I have heard that Black Diamond Blasting sand is a good cap. I have heard that you can build up hills by using the eggcrate diffuser then pile substrate on top. reactors are the best way to go, the easiest reactors are Rex Grigg style reactors, water flows in the top, out the bottom, and co2 in injected in the middle, the flow mashes the bubbles of co2 until they dissolve, then the co2 enriched water flows out the bottom. I believe that Seachem Flourite is cheaper, but i know that it is a PITA to rinse and stop from clouding water. You want Co2 to come on and hour before lights to build up the co2, then turn off an hour before lights turn off to make sure it gets used up, also use an airstone at night to combat possible gassing your fish to death. Just a reccomendation, i would pick up a couple Sun Sun powerheads to help circulate the tank, they are probably more prone to failure than a Hydor, but they are $5 on amazon, i use them with no issues so far. A fish that i would recommend would definitely be denison barbs, they also go by roseline sharks, redline sharks and denison sharks, they get about 6 inches and they are very peaceful, i would put 8 of them in your tank, they are a bit pricey though, a good price for a 2 incher is probably 10-15 dollars.


----------



## badbart (Jul 28, 2009)

I wouldn't add a second ray 2. I have a 75 gallon and have tried combinations of the Ray 2, Planted Plus and Monster Ray. The Ray 2 is enough light. I ran a Ray2 with the monster ray for a while but changed to the planted Plus and Monster Ray in order to run the lights longer. The ray 2 and monster ray was given me some algae running 10 hours a day with EI and co2.


----------



## wlevine09 (Apr 7, 2014)

Another completely undemanding carpeting plant is monte carlo or micranthemum tweediei


----------



## getzbuzy (Oct 10, 2015)

sohankpatel said:


> I have heard that Black Diamond Blasting sand is a good cap. I have heard that you can build up hills by using the eggcrate diffuser then pile substrate on top. reactors are the best way to go, the easiest reactors are Rex Grigg style reactors, water flows in the top, out the bottom, and co2 in injected in the middle, the flow mashes the bubbles of co2 until they dissolve, then the co2 enriched water flows out the bottom. I believe that Seachem Flourite is cheaper, but i know that it is a PITA to rinse and stop from clouding water. You want Co2 to come on and hour before lights to build up the co2, then turn off an hour before lights turn off to make sure it gets used up, also use an airstone at night to combat possible gassing your fish to death. Just a reccomendation, i would pick up a couple Sun Sun powerheads to help circulate the tank, they are probably more prone to failure than a Hydor, but they are $5 on amazon, i use them with no issues so far. A fish that i would recommend would definitely be denison barbs, they also go by roseline sharks, redline sharks and denison sharks, they get about 6 inches and they are very peaceful, i would put 8 of them in your tank, they are a bit pricey though, a good price for a 2 incher is probably 10-15 dollars.

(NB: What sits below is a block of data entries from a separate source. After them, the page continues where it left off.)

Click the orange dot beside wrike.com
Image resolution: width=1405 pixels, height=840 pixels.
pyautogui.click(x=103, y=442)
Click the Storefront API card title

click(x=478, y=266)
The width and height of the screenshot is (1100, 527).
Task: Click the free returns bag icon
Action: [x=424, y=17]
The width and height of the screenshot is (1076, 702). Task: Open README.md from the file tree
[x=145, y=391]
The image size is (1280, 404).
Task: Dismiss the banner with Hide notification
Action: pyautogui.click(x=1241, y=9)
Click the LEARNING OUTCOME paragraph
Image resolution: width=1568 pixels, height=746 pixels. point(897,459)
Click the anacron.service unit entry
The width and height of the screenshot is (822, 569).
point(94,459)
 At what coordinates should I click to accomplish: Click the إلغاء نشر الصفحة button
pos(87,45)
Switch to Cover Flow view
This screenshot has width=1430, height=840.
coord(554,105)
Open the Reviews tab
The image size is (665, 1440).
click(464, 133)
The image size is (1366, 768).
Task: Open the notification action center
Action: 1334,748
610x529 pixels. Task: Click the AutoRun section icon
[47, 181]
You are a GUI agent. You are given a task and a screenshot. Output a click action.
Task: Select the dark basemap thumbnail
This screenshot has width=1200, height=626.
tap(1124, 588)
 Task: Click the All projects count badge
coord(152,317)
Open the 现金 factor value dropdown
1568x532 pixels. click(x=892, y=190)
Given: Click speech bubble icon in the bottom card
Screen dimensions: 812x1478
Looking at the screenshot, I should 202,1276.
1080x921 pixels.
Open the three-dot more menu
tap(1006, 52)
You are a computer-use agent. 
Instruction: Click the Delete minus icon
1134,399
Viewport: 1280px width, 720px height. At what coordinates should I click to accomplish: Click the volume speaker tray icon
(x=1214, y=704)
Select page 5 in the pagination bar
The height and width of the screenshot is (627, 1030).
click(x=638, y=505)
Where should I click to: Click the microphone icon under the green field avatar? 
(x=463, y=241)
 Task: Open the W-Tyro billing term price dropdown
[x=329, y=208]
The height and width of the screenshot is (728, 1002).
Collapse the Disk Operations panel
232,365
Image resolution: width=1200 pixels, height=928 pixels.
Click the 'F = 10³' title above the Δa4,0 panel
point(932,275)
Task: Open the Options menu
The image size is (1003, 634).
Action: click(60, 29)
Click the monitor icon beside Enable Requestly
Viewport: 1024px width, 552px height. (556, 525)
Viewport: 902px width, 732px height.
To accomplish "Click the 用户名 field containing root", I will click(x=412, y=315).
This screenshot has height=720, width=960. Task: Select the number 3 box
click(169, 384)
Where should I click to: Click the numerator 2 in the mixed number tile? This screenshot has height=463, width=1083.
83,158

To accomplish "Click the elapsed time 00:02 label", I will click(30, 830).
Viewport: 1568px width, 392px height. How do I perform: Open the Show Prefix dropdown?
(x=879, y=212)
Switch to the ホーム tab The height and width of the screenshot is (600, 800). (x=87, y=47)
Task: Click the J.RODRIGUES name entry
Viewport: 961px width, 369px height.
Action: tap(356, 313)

Thanks for the advice. Still unsure on the substrate.....but I'm definitely considering the rex grigg reactor. I checked out the roseline sharks and that was an excellent suggestion. I'm loving them. The egg crate diffuser is crazy expensive, but surprisingly my tupperware idea seems to be a thing as far as building levels and hills. Just fill with gravel or water and set 'em in place. 

I did get pictures on the co2 system. I'm getting it on friday. I'll post pictures then, but he has 2 tanks....the smaller of the 2 is 21 inches tall....the other looks to be about 48 inches tall. I'm going to leave them in my basement and run the lines up to my tank on the first floor. His regulator has 4 brass bubble counters for separate lines and of course the solenoid for timer. It looks nice....hopefully it is but the cost of the tanks alone has to be 250.00 or more. I couldn't find a 5 pounder for under 60.00 on amazon. And I'm getting EVERYTHING for 150.00. It's a steal.

Oh, and my Finnex Ray 2 came today.  Things are starting to come together. I'm going on a rock hunt this weekend for some hardscape.

Bump:


badbart said:


> I wouldn't add a second ray 2. I have a 75 gallon and have tried combinations of the Ray 2, Planted Plus and Monster Ray. The Ray 2 is enough light. I ran a Ray2 with the monster ray for a while but changed to the planted Plus and Monster Ray in order to run the lights longer. The ray 2 and monster ray was given me some algae running 10 hours a day with EI and co2.


Great to hear. Thank you.

Bump:


wlevine09 said:


> Another completely undemanding carpeting plant is monte carlo or micranthemum tweediei


I found this great pic of Monte Carlo.
Its definitely in the running. Thanks for advice.


----------



## sohankpatel (Jul 10, 2015)

just a note on substrate, you will end up spending $150 on it, I used 80 lbs on a 55g, and the floor of a 75 is 50% larger, so you will need 120 pounds, or 6 bags of Eco complete. Those tanks are a steal, i had to get mine for 100 dollars, its only 5 pounds. What fert regime are you going to use? PPS or EI? I regret Glosso, it is just a pain


----------



## getzbuzy (Oct 10, 2015)

sohankpatel said:


> just a note on substrate, you will end up spending $150 on it, I used 80 lbs on a 55g, and the floor of a 75 is 50% larger, so you will need 120 pounds, or 6 bags of Eco complete. Those tanks are a steal, i had to get mine for 100 dollars, its only 5 pounds. What fert regime are you going to use? PPS or EI? I regret Glosso, it is just a pain


Thanks. I have a thread in the substrate forum to try and decide on the substrate. I may actually go with an MGO product topped with sand.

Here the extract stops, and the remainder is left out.